> INSTRUCTIONS TO FOLLOW: Reproduce precisely the lines of the listing below, starting with the line that contains "Task: Add index via 设自选 icon" and stopping after the line that contains "Close the event preview pane"; include nothing else.

= = = = = = =

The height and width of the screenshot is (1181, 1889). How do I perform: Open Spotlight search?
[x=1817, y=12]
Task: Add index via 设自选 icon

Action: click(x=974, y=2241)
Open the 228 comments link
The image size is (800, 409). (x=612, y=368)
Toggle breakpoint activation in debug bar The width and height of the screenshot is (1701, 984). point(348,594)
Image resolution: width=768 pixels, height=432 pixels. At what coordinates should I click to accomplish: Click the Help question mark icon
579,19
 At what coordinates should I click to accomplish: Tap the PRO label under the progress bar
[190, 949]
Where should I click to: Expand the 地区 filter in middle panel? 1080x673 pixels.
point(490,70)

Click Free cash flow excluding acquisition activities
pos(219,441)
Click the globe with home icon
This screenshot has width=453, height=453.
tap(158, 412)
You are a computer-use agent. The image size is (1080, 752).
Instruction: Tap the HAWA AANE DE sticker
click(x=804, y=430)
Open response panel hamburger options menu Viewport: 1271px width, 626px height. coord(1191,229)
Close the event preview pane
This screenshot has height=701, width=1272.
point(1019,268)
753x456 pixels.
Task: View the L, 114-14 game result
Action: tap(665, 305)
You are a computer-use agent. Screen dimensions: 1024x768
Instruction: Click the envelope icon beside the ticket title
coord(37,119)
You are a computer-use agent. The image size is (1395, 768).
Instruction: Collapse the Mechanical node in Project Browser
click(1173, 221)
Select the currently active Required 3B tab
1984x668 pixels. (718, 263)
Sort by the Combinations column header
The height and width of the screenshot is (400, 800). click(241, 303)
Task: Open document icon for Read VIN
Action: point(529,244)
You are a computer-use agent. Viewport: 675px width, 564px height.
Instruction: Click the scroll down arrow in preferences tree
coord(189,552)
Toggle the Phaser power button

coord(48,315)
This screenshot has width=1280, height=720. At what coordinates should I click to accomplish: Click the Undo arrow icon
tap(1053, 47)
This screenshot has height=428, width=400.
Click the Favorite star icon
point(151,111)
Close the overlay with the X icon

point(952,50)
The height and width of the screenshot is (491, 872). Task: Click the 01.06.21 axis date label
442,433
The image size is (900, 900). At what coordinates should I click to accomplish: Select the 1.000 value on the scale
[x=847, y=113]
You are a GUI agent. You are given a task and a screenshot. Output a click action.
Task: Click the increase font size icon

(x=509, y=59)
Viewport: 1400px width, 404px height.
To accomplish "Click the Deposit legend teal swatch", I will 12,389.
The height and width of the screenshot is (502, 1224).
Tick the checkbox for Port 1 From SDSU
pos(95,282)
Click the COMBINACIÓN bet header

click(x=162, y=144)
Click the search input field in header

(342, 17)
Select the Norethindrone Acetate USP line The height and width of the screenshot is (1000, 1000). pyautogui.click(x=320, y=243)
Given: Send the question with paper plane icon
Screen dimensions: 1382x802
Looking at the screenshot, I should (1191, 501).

= = = = = = =

> EXERCISE RESULT:
Task: Add index via 设自选 icon

Action: click(x=974, y=2241)
Open the 228 comments link
The image size is (800, 409). (x=612, y=368)
Toggle breakpoint activation in debug bar The width and height of the screenshot is (1701, 984). point(348,594)
Image resolution: width=768 pixels, height=432 pixels. At what coordinates should I click to accomplish: Click the Help question mark icon
579,19
 At what coordinates should I click to accomplish: Tap the PRO label under the progress bar
[190, 949]
Where should I click to: Expand the 地区 filter in middle panel? 1080x673 pixels.
point(490,70)

Click Free cash flow excluding acquisition activities
pos(219,441)
Click the globe with home icon
This screenshot has width=453, height=453.
tap(158, 412)
You are a computer-use agent. The image size is (1080, 752).
Instruction: Tap the HAWA AANE DE sticker
click(x=804, y=430)
Open response panel hamburger options menu Viewport: 1271px width, 626px height. coord(1191,229)
Close the event preview pane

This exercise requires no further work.